When was the last time you thought about amending your price list? And when was the last time you actually did it? Money can often be an uncomfortable subject to tackle but if you want to keep your profit margins healthy, it’s something you can’t avoid. It’s even more prevalent now, when summer is just around the corner and holidays are back on the cards prompting people to invest in hair and beauty tweaks. It’s an opportunity to make up for all of those lost months of lockdowns. “Setting the right price is one of the most difficult decisions to make when running a business but get it right and your clients will be happy and your profits will be high,” says Liz McKeon, salon business expert. “Many salon owners make the mistake of setting up a flawed pricing structure and as a result, find themselves working very hard for so very little.” But it doesn’t have to be like that. Use this as your handy cut out and keep guide and you’ll be making the money you deserve in no time.


Investigating what your competitors are offering for similar or the same treatments is a good place to start but there are other aspects to factor in. “Manufacturing costs, market place, market condition, brand and the quality of your products and services need to be considered before you land on a final price,” continues Liz. “And once you have you then need to ask yourself the following…”

  • Does it achieve the financial goals of the business?
  • Does it fit the realities of the market?
  • Does it support the salon’s market positioning?

Dataset extract:

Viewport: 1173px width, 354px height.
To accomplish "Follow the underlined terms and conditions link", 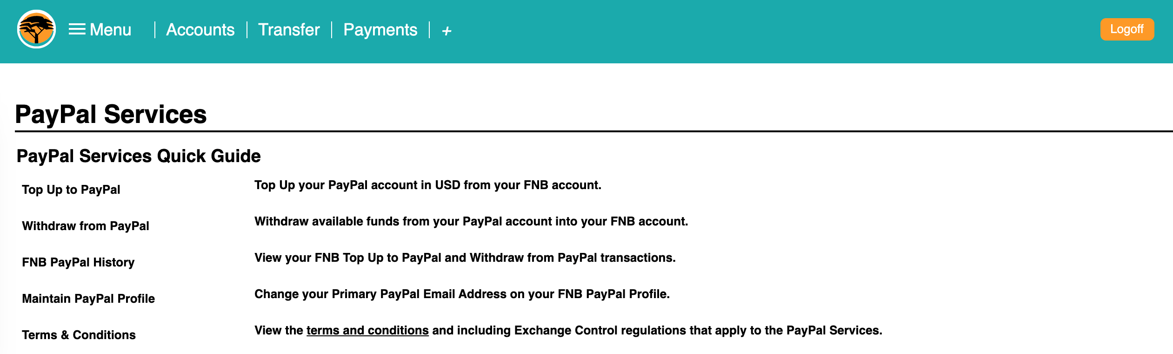I will 367,330.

What you should do:
Reproduce the salon pricing passage starting with "Investigating what your" and going on through "of the business?", substituting "rivals" for "competitors".

Full output:
Investigating what your rivals are offering for similar or the same treatments is a good place to start but there are other aspects to factor in. “Manufacturing costs, market place, market condition, brand and the quality of your products and services need to be considered before you land on a final price,” continues Liz. “And once you have you then need to ask yourself the following…”

  • Does it achieve the financial goals of the business?